--- SOURCE MATERIAL Enclosed Below ---

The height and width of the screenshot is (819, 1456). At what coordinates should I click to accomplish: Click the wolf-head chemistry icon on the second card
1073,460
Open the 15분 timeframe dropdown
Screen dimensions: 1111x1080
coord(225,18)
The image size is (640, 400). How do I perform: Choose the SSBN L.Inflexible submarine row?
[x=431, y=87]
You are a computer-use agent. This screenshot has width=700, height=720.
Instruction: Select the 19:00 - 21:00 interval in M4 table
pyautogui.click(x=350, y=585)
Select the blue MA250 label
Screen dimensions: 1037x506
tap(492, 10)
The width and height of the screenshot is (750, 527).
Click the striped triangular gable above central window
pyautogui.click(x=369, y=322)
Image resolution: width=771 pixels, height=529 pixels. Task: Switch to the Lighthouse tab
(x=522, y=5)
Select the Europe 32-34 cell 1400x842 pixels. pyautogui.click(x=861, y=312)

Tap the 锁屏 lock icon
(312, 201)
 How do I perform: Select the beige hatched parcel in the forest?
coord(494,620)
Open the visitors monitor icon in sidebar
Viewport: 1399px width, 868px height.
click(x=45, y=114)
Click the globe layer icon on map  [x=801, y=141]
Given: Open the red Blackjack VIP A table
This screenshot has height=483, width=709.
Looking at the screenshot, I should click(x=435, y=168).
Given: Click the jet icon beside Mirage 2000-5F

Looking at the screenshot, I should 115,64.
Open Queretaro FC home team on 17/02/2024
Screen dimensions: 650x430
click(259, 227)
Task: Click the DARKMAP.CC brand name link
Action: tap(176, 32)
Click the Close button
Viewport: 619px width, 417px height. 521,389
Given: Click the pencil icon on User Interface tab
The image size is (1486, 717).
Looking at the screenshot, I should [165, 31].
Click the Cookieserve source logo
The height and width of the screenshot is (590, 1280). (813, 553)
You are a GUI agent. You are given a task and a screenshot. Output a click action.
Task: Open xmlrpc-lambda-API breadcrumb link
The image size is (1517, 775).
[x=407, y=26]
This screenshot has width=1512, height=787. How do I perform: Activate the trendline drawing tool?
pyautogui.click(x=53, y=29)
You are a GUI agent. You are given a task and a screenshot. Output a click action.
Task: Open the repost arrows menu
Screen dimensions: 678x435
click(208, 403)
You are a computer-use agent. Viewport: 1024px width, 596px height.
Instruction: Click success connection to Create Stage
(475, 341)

--- End of Enclosed SOURCE MATERIAL ---

PROBLEM:
From the line that contains "Screen dimensions: 678x435" through the last line of the records above, copy every line exactly and leave out the rest.

RESPONSE AREA:
Screen dimensions: 678x435
click(208, 403)
You are a computer-use agent. Viewport: 1024px width, 596px height.
Instruction: Click success connection to Create Stage
(475, 341)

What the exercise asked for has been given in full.